◆ Your task: Print out the data below in full, exactly as written.

◆ Record excerpts:
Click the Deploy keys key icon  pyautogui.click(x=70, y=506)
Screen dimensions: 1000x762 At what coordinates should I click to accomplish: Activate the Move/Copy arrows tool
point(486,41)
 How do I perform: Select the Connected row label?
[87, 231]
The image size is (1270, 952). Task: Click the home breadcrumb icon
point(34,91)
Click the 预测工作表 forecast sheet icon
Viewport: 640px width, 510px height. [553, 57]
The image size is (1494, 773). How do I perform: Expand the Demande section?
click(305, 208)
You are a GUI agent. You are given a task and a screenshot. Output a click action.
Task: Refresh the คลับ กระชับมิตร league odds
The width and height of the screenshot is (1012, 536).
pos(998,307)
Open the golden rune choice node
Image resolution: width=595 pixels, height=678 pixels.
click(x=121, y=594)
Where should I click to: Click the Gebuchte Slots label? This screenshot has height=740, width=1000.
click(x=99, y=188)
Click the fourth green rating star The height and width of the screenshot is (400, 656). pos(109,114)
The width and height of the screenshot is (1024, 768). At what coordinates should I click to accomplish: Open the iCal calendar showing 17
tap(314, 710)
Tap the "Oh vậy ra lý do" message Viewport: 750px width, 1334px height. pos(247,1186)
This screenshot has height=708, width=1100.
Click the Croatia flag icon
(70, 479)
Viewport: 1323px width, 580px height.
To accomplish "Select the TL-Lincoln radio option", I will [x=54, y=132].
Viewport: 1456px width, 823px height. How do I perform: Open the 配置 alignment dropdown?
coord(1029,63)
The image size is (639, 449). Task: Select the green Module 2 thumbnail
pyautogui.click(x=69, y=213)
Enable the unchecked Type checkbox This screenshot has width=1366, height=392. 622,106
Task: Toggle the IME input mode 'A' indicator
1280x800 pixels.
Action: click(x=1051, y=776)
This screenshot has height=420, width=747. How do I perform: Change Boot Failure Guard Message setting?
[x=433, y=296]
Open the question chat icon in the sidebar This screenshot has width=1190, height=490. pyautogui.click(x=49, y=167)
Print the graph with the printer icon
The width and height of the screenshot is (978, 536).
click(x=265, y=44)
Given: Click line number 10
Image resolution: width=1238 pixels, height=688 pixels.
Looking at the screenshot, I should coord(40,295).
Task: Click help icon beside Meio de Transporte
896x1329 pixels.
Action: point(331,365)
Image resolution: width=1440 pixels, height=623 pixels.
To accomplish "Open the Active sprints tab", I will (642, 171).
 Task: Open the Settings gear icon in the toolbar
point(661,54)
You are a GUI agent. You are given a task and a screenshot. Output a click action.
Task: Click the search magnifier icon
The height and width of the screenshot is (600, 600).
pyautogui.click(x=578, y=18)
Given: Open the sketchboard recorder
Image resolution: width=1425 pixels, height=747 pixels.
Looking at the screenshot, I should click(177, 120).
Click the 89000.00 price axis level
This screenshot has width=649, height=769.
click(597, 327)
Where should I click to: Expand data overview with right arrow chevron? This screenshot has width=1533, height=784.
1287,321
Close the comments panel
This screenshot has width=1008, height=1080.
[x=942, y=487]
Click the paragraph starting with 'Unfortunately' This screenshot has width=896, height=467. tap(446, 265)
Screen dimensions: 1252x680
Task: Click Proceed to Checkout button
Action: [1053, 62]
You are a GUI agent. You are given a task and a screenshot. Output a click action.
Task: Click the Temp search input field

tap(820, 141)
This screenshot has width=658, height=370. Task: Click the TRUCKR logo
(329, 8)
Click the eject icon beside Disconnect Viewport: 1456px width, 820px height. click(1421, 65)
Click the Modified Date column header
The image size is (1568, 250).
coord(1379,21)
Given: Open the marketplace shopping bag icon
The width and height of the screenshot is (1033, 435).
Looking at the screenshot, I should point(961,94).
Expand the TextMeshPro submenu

◆ Output for this exercise:
Click the Deploy keys key icon  pyautogui.click(x=70, y=506)
Screen dimensions: 1000x762 At what coordinates should I click to accomplish: Activate the Move/Copy arrows tool
point(486,41)
 How do I perform: Select the Connected row label?
[87, 231]
The image size is (1270, 952). Task: Click the home breadcrumb icon
point(34,91)
Click the 预测工作表 forecast sheet icon
Viewport: 640px width, 510px height. [553, 57]
The image size is (1494, 773). How do I perform: Expand the Demande section?
click(305, 208)
You are a GUI agent. You are given a task and a screenshot. Output a click action.
Task: Refresh the คลับ กระชับมิตร league odds
The width and height of the screenshot is (1012, 536).
pos(998,307)
Open the golden rune choice node
Image resolution: width=595 pixels, height=678 pixels.
click(x=121, y=594)
Where should I click to: Click the Gebuchte Slots label? This screenshot has height=740, width=1000.
click(x=99, y=188)
Click the fourth green rating star The height and width of the screenshot is (400, 656). pos(109,114)
The width and height of the screenshot is (1024, 768). At what coordinates should I click to accomplish: Open the iCal calendar showing 17
tap(314, 710)
Tap the "Oh vậy ra lý do" message Viewport: 750px width, 1334px height. pos(247,1186)
This screenshot has height=708, width=1100.
Click the Croatia flag icon
(70, 479)
Viewport: 1323px width, 580px height.
To accomplish "Select the TL-Lincoln radio option", I will [x=54, y=132].
Viewport: 1456px width, 823px height. How do I perform: Open the 配置 alignment dropdown?
coord(1029,63)
The image size is (639, 449). Task: Select the green Module 2 thumbnail
pyautogui.click(x=69, y=213)
Enable the unchecked Type checkbox This screenshot has width=1366, height=392. 622,106
Task: Toggle the IME input mode 'A' indicator
1280x800 pixels.
Action: click(x=1051, y=776)
This screenshot has height=420, width=747. How do I perform: Change Boot Failure Guard Message setting?
[x=433, y=296]
Open the question chat icon in the sidebar This screenshot has width=1190, height=490. pyautogui.click(x=49, y=167)
Print the graph with the printer icon
The width and height of the screenshot is (978, 536).
click(x=265, y=44)
Given: Click line number 10
Image resolution: width=1238 pixels, height=688 pixels.
Looking at the screenshot, I should coord(40,295).
Task: Click help icon beside Meio de Transporte
896x1329 pixels.
Action: point(331,365)
Image resolution: width=1440 pixels, height=623 pixels.
To accomplish "Open the Active sprints tab", I will (642, 171).
 Task: Open the Settings gear icon in the toolbar
point(661,54)
You are a GUI agent. You are given a task and a screenshot. Output a click action.
Task: Click the search magnifier icon
The height and width of the screenshot is (600, 600).
pyautogui.click(x=578, y=18)
Given: Open the sketchboard recorder
Image resolution: width=1425 pixels, height=747 pixels.
Looking at the screenshot, I should click(177, 120).
Click the 89000.00 price axis level
This screenshot has width=649, height=769.
click(597, 327)
Where should I click to: Expand data overview with right arrow chevron? This screenshot has width=1533, height=784.
1287,321
Close the comments panel
This screenshot has width=1008, height=1080.
[x=942, y=487]
Click the paragraph starting with 'Unfortunately' This screenshot has width=896, height=467. tap(446, 265)
Screen dimensions: 1252x680
Task: Click Proceed to Checkout button
Action: [1053, 62]
You are a GUI agent. You are given a task and a screenshot. Output a click action.
Task: Click the Temp search input field

tap(820, 141)
This screenshot has width=658, height=370. Task: Click the TRUCKR logo
(329, 8)
Click the eject icon beside Disconnect Viewport: 1456px width, 820px height. click(1421, 65)
Click the Modified Date column header
The image size is (1568, 250).
coord(1379,21)
Given: Open the marketplace shopping bag icon
The width and height of the screenshot is (1033, 435).
Looking at the screenshot, I should point(961,94).
Expand the TextMeshPro submenu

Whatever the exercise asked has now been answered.